Recycling Coffee & Shingles
I really like good coffee – who doesn’t – and one of the best ways to get a good cup of coffee these days is the Keurig brewer and its ubiquitous K-cup. It makes a single cup of good quality coffee, quickly. However, what happens to the spent brewing cup is another story. A K-Cup is a coffee machine in a cup, and has several component parts, including a multilayer plastic that isn’t easily recycled; a foil cover; a filter; and of course a little coffee. So unlike coffee grounds and a paper filter, which make great compost, there just isn’t a simple solution for recycling K-cups.

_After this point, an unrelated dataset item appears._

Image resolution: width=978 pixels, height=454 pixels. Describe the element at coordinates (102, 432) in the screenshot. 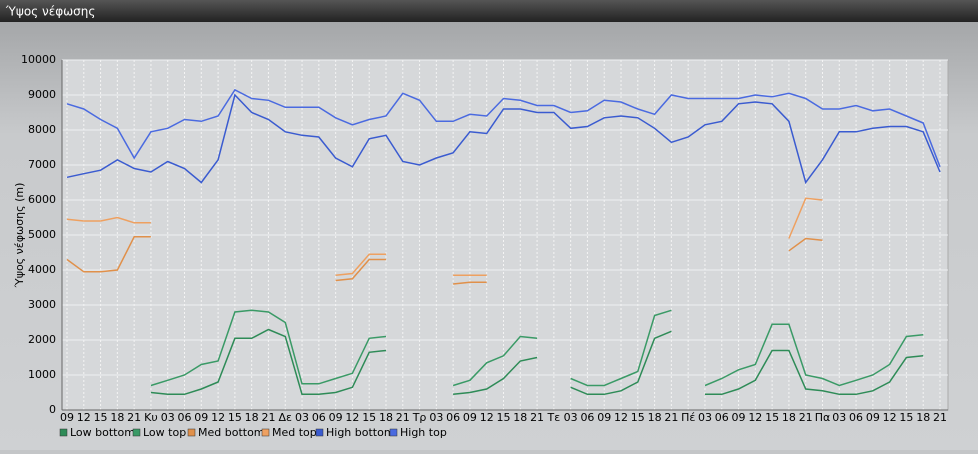

I see `legend-label: Low bottom` at that location.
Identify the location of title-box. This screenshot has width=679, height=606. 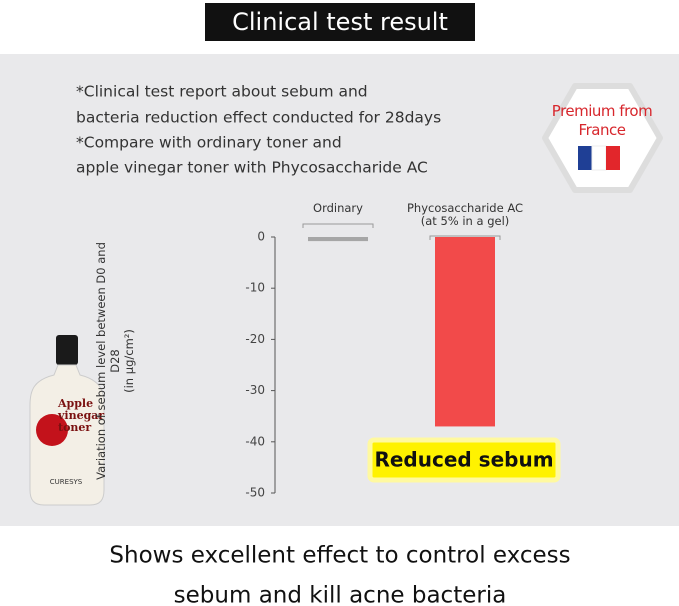
(340, 22).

I recently had the chance to speak to Dr. George K. Criner, Director of the School of Economics at the University of Maine, along with doctoral candidate Travis Blackmer. They study waste issues (and have had the pleasure of sorting many thousands of bags of household & office trash). Dr. Criner said that the K-Cup is a perfect example of how the modern waste stream is getting more complex. The single serve convenience of the K-Cup is hard to beat, but the recyclability is low. And there’s a lot of packaging per serving. In fact, in a quick study performed by Blackmer, the coffee to packaging ratio, by weight, of a bag of ground coffee is about 16:1. A red tub of coffee like you’re familiar with, is about 8:1. A K-Cup is about 1.4 to 1 – the amount of packaging is almost the same as the amount of coffee – and of course it only makes one cup.
One thing that we are trying now in our Wayne, New Jersey headquarters is the Grounds to Grow On K-Cup recycling program. With this system, you receive pre-paid mailback packages to collect K-Cups. Recycling is a volume game – almost anything is recycling, if you can get enough of it in one place – and this program allows Green Mountain Coffee Roasters to collect a large volume of used K-Cups, separate the portion pack components, compost the coffee, and burn the plastic in a waste-to-energy facility. This is not as simple as recycling shingles (people often say that shingles, ground and ready to be added to hot mix pavement, look like coffee grounds) but is certainly progress.
Do you use K-Cups? Have you found a good way to recycle them?